French President Emmanuel Macron during his visit to Lebanon paid tribute to the victims of the attack and defended the weekly's republication saying "a president should never judge the editorial choice of a journalist because there is freedom of the press which is rightly cherished in France."
Issues at large
First, the republishing of cartoons renew debate on free speech and blasphemy. In republishing the decade-old cartoon, which was a satire on Prophet Muhammad shows Charlie Hebdo's resilience to the attack and a defiant statement in support of free speech. But at the same time, it could also be seen as a disrespect to the religious sentiment of a particular group. Charlie Hebdo has in 2011 and 2012 come under criticism for its satire-based print journalism such as depicting Muslims as terrorists and even continued publishing right after the attack. In today's digital journalism and personalized troll culture, Charlie Hebdo remains true to the cartoon culture that is meant to be critical and thought-provoking.

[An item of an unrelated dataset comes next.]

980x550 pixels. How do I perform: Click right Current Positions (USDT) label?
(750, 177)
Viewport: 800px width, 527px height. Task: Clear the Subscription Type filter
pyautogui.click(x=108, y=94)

Second, a symbolic trial. It is the first time when acts of violence carried out under radical Islamist ideology will be put on trial in French judicial history. The attacks in 2015 and again in 2016 had created social boundaries amongst various groups, especially France's Muslim communities. However, then by taking recourse to judicial relief shows the deep-rooted trust of the society in democratic institutions. This trial will also be the first since 1985 to be filmed for a public hearing to "preserve the memory of atrocities." The trial, likely to continue till November 2020, will not only be a trial of the people who aided the Kouachi brothers but off those who have expressed several extremist ideas more uninhibited.
In perspective
First, the republication of the cartoons by Charlie Hebdo should be seen in the light of sensitivity in journalism and the public cost of free speech. While cartoons, comedies and dark humour are well protected and cherished tools of free speech but so are respecting communities' culture and religious sentiments. In a society where minorities' group identities are increasingly marginalized on religious, race and cultural grounds against the majoritarian beliefs, a satire partial to the minorities' group identities can easily be interpreted as social exclusion and disrespect.
Second, the trial could either be interpreted as justice or as a provocation by different communities and extremist groups within France and outside. The transnational character of the radical religious ideologies could not be hindered through a few trials but will definitely be a step for acknowledging that problem lies within your own societies' minority-majority divide. The risk of the trial reopening the divide exists, but it could also be a chance to make one's democratic institutions more inclusive.